Merge pull request #9518 from ethereum/smt_fix_bmc_function_inlining

[SMTChecker] Fix ICE in BMC function inlining

Changelog.md

@@ -8,6 +8,7 @@ Compiler Features:
 
 Bugfixes:
  * Optimizer: Keep side-effects of ``x`` in ``byte(a, shr(b, x))`` even if the constants ``a`` and ``b`` would make the expression zero unconditionally. This optimizer rule is very hard if not impossible to trigger in a way that it can result in invalid code, though.
+ * SMTChecker: Fix internal error in BMC function inlining.
  * SMTChecker: Fix internal error on fixed bytes index access.
  * References Resolver: Fix internal bug when using constructor for library.
 

libsolidity/formal/BMC.cpp

@@ -61,7 +61,7 @@ void BMC::analyze(SourceUnit const& _source, map<ASTNode const*, set<Verificatio
 	m_context.setSolver(m_interface.get());
 	m_context.clear();
 	m_context.setAssertionAccumulation(true);
-	m_variableUsage.setFunctionInlining(true);
+	m_variableUsage.setFunctionInlining(shouldInlineFunctionCall);
 
 	_source.accept(*this);
 

libsolidity/formal/CHC.cpp

@@ -82,7 +82,6 @@ void CHC::analyze(SourceUnit const& _source)
 	}
 	m_context.clear();
 	m_context.setAssertionAccumulation(false);
-	m_variableUsage.setFunctionInlining(false);
 
 	resetSourceAnalysis();
 

libsolidity/formal/VariableUsage.cpp

@@ -60,8 +60,8 @@ void VariableUsage::endVisit(IndexAccess const& _indexAccess)
 
 void VariableUsage::endVisit(FunctionCall const& _funCall)
 {
-	if (m_inlineFunctionCalls)
+	if (m_inlineFunctionCalls(_funCall))
-		if (auto const& funDef = SMTEncoder::functionCallToDefinition(_funCall))
+		if (auto funDef = SMTEncoder::functionCallToDefinition(_funCall))
 		{
 			solAssert(funDef, "");
 			if (find(m_callStack.begin(), m_callStack.end(), funDef) == m_callStack.end())
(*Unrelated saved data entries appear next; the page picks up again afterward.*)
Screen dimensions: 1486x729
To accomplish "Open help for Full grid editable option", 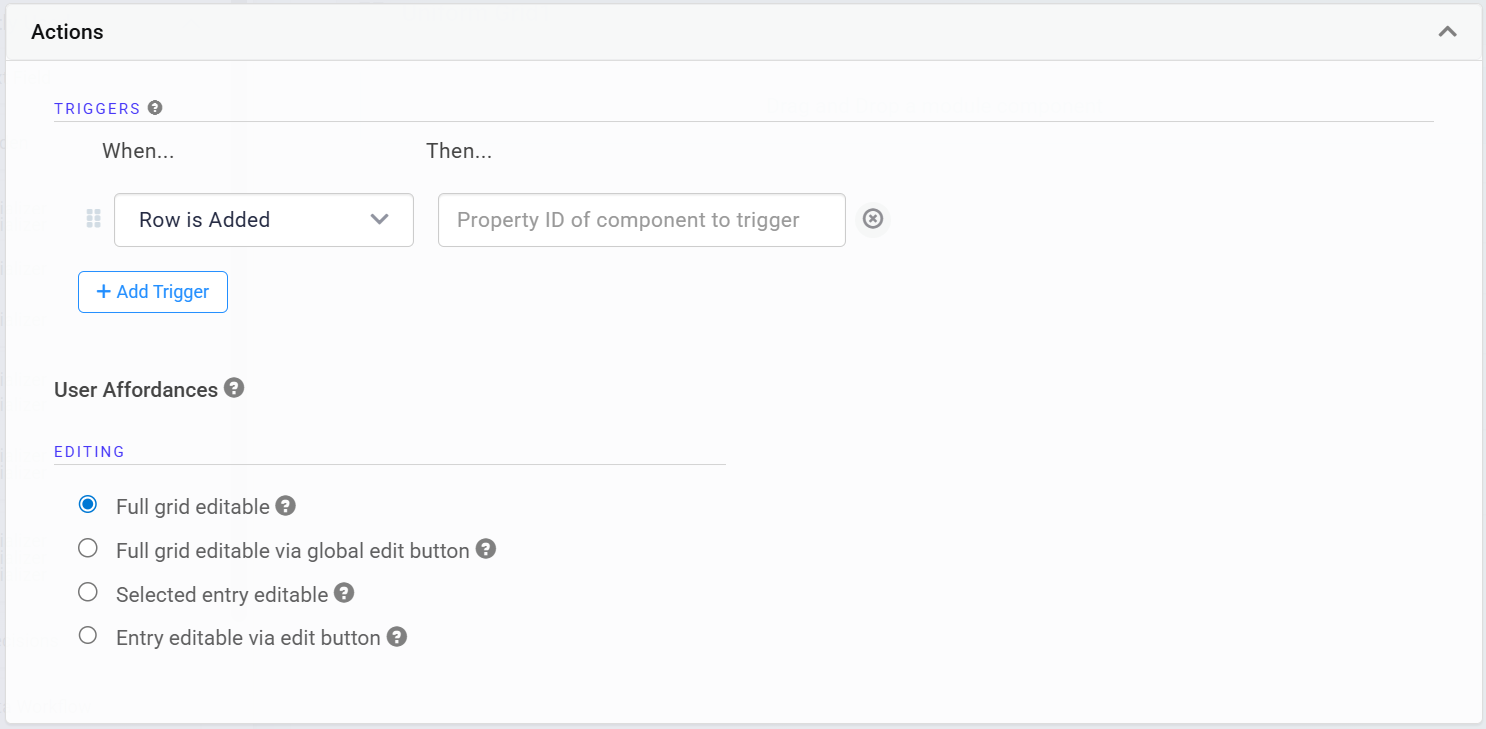I will [x=285, y=505].
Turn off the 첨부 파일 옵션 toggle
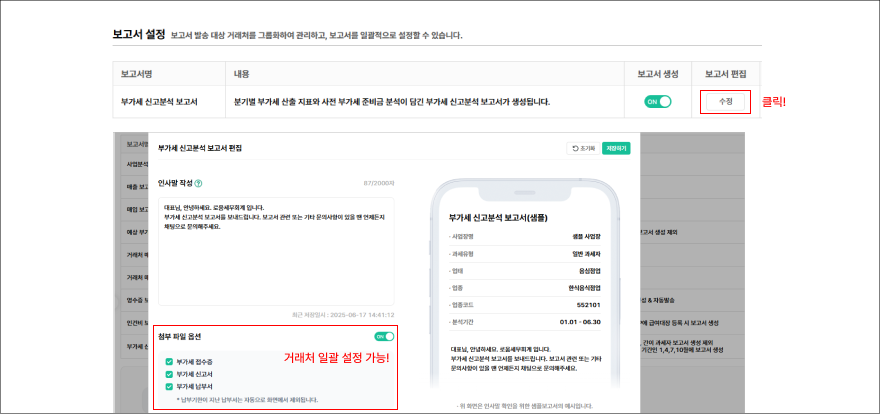Screen dimensions: 880x414 pos(383,337)
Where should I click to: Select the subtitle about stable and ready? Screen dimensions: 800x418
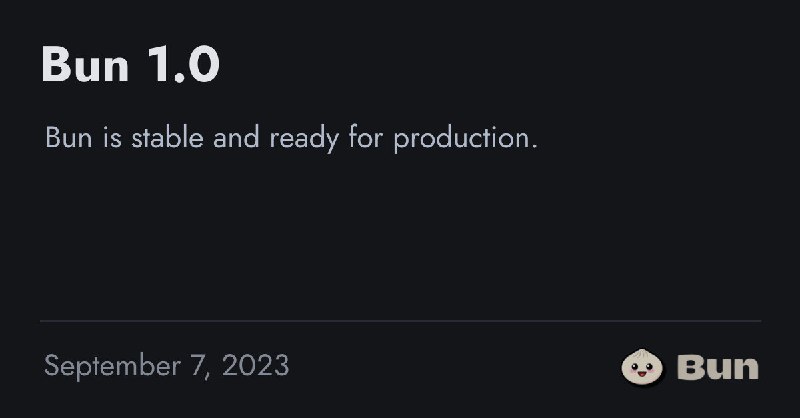(x=291, y=138)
libsolidity/formal/VariableUsage.h

@@ -36,7 +36,7 @@ public:
 	std::set<VariableDeclaration const*> touchedVariables(ASTNode const& _node, std::vector<CallableDeclaration const*> const& _outerCallstack);
 
 	/// Sets whether to inline function calls.
-	void setFunctionInlining(bool _inlineFunction) { m_inlineFunctionCalls = _inlineFunction; }
+	void setFunctionInlining(std::function<bool(FunctionCall const&)> _inlineFunctionCalls) { m_inlineFunctionCalls = _inlineFunctionCalls; }
 
 private:
 	void endVisit(Identifier const& _node) override;
@@ -54,7 +54,7 @@ private:
 	std::vector<CallableDeclaration const*> m_callStack;
 	CallableDeclaration const* m_lastCall = nullptr;
 
-	bool m_inlineFunctionCalls = false;
+	std::function<bool(FunctionCall const&)> m_inlineFunctionCalls = [](FunctionCall const&) { return false; };
 };
 
 }

test/libsolidity/smtCheckerTests/functions/function_external_call_should_not_inline_1.sol

@@ -0,0 +1,16 @@
+pragma experimental SMTChecker;
+contract State {
+	C c;
+	function f() public returns (uint) {
+		while(true)
+			c.setOwner();
+	}
+}
+contract C {
+	address owner;
+	function setOwner() public {
+		owner = address(0);
+	}
+}
+// ----
+// Warning 5084: (198-208): Type conversion is not yet fully supported and might yield false positives.

test/libsolidity/smtCheckerTests/functions/function_external_call_should_not_inline_2.sol

@@ -0,0 +1,16 @@
+pragma experimental SMTChecker;
+contract Other {
+	C c;
+	function h(bool b) public {
+		if (b)
+			c.setOwner(address(0));
+	}
+}
+contract C {
+	address owner;
+	function setOwner(address _owner) public {
+		owner = _owner;
+	}
+}
+// ----
+// Warning 5084: (107-117): Type conversion is not yet fully supported and might yield false positives.